Here are the links to my Carto visualizations:
Firstly talking about the first visualization that is with the ‘Points’ aggregation style. It can be clearly seen from the timeline that quarter 1 of 2005 had the maximum number of earthquakes. Majority of them occurred around the Andaman Sea and Andaman and Nicobar Island region. From the overall visualization, one thing to note is that India as a whole has not faced many earthquakes over the past 18 years as compared to it’s neighboring countries – Pakistan, Nepal, Bhutan, Bangladesh, and Myanmar. Within India also, the southernmost part of India and central India have almost never faced any quakes over the past 18 years.
Moving on to the animated visualization, the analysis was kind of similar to what I learned from the points visualization but there was one new learning from this visualization. Throughout the animation, there was one region which constantly had a dot on it and it was the northeastern part of Afghanistan. This implies that the northeastern part of Afghanistan constantly got earthquakes over the past 18 years.
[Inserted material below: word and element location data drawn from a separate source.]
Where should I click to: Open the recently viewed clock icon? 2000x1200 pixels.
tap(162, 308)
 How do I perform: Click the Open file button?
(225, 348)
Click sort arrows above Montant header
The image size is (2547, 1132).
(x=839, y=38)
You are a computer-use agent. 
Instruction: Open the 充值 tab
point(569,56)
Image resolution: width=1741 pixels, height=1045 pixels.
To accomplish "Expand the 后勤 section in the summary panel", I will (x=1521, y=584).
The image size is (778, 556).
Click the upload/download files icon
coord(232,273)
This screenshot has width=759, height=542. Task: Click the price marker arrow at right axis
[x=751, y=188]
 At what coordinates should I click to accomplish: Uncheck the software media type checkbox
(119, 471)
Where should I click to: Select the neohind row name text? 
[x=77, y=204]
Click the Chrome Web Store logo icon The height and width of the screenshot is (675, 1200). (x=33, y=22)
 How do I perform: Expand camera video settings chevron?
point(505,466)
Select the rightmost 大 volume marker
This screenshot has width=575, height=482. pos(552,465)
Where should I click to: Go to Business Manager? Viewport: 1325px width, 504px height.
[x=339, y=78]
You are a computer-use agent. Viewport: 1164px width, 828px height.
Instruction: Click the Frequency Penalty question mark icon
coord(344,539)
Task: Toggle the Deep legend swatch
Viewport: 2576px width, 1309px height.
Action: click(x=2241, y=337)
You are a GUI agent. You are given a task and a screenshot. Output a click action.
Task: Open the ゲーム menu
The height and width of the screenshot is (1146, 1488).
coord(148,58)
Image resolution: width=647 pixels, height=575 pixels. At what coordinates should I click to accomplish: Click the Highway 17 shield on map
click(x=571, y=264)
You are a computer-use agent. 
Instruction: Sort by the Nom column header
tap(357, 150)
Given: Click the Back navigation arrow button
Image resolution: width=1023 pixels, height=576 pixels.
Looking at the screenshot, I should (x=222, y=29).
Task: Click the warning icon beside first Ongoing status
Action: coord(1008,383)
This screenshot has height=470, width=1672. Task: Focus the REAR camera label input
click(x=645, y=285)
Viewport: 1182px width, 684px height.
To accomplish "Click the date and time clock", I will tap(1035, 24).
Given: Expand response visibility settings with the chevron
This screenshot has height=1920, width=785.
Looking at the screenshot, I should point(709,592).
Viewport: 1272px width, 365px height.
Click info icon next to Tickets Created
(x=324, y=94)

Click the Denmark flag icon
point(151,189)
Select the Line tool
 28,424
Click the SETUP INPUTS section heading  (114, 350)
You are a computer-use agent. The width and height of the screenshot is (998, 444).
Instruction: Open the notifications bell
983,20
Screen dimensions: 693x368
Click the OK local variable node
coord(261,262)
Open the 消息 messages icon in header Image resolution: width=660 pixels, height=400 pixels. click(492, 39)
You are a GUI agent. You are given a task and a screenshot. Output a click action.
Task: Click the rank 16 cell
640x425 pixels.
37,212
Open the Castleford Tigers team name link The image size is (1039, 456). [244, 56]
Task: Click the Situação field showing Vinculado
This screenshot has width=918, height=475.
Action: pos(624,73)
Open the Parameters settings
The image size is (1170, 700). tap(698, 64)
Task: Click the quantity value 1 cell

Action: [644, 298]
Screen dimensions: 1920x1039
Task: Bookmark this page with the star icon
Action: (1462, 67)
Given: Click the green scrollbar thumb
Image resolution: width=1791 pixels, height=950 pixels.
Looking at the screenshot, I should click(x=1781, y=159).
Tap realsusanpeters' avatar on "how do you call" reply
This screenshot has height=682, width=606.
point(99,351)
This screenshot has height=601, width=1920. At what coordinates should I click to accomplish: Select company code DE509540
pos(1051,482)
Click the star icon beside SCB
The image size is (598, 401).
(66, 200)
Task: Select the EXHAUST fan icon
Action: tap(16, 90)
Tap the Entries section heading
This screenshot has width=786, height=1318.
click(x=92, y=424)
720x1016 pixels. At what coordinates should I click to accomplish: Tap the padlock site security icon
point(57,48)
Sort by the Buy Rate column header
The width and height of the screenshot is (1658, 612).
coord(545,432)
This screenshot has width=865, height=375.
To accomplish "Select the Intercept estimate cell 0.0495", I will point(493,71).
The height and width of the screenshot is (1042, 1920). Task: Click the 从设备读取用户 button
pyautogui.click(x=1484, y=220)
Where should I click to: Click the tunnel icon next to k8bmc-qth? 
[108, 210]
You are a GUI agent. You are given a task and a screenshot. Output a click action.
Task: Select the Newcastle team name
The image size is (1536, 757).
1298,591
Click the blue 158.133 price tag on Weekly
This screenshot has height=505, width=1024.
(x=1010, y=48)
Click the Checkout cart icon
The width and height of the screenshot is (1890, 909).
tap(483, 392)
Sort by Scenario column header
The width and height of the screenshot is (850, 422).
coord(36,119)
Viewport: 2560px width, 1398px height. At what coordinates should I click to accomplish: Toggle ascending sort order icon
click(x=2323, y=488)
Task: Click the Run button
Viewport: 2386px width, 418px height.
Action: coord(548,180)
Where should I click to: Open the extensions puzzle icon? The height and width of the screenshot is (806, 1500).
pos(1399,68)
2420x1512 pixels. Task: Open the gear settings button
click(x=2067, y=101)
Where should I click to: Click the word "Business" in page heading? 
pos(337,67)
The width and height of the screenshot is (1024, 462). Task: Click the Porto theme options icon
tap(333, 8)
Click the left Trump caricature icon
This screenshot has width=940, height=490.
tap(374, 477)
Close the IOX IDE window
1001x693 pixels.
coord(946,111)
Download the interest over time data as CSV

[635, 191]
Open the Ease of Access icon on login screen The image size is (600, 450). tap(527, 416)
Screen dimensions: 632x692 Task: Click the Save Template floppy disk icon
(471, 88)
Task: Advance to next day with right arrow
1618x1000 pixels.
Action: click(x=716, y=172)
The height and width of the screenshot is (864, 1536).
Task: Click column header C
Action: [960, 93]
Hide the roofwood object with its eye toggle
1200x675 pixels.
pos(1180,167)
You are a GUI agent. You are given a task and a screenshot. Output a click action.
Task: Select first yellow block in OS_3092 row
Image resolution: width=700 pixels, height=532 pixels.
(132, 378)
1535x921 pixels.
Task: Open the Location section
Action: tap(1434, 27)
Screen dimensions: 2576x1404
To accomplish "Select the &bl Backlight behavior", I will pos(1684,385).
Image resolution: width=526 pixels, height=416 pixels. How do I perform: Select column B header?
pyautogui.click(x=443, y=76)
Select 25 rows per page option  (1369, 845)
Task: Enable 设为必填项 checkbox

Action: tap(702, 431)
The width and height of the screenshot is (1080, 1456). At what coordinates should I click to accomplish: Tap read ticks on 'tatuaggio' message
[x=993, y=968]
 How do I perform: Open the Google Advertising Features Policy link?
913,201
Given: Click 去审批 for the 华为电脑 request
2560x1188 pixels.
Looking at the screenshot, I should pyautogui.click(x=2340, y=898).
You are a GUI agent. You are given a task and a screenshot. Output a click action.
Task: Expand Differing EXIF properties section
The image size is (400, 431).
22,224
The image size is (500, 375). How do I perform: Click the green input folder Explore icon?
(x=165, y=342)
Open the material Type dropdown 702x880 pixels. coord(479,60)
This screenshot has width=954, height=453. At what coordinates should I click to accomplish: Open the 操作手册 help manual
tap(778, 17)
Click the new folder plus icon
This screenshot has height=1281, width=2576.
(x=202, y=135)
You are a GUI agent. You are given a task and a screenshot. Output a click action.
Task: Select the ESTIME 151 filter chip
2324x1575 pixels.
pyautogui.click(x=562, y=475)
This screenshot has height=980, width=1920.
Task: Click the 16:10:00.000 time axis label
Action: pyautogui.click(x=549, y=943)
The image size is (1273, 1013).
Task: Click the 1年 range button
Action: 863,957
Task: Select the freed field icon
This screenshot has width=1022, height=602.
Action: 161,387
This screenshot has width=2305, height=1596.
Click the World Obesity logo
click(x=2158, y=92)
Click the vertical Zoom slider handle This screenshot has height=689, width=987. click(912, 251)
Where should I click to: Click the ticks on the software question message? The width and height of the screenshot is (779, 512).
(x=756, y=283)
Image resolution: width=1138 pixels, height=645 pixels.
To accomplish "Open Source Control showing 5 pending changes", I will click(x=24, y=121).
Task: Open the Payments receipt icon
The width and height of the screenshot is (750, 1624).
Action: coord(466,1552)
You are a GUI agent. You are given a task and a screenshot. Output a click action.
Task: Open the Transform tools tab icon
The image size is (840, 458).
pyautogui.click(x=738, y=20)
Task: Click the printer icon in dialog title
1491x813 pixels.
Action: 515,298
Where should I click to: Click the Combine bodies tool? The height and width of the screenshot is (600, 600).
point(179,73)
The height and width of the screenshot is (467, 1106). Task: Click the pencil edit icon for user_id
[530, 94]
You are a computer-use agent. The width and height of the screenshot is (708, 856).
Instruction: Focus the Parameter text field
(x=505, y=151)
In my opinion, Carto is a very powerful tool for making geo-spacial data visualizations. I totally love its functionality and it’s easy to use interface.
After using it for a while I became familiar with the software and I could use it more efficiently. One drawback that I feel about this software is that it takes a while for the users to understand all the features. So if someone is looking for a quick data visualization, this software is not for them.
Overall, this project helped me in getting a good idea of how to map out geo-special data.